Items:
>>>>

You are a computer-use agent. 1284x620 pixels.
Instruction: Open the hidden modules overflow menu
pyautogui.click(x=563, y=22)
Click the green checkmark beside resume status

<<<<
>>>>

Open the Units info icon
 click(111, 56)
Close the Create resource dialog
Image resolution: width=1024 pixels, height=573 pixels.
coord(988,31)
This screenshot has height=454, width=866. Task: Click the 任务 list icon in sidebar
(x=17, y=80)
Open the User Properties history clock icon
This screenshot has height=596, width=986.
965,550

<<<<

Lay out the lines of the entries as a Markdown table with the columns Row and Line. Start with the line containing "You are a computer-use", go on through the line containing "Click the green", number each row, and leave out blank lines.

| Row | Line |
|---|---|
| 1 | You are a computer-use agent. 1284x620 pixels. |
| 2 | Instruction: Open the hidden modules overflow menu |
| 3 | pyautogui.click(x=563, y=22) |
| 4 | Click the green checkmark beside resume status |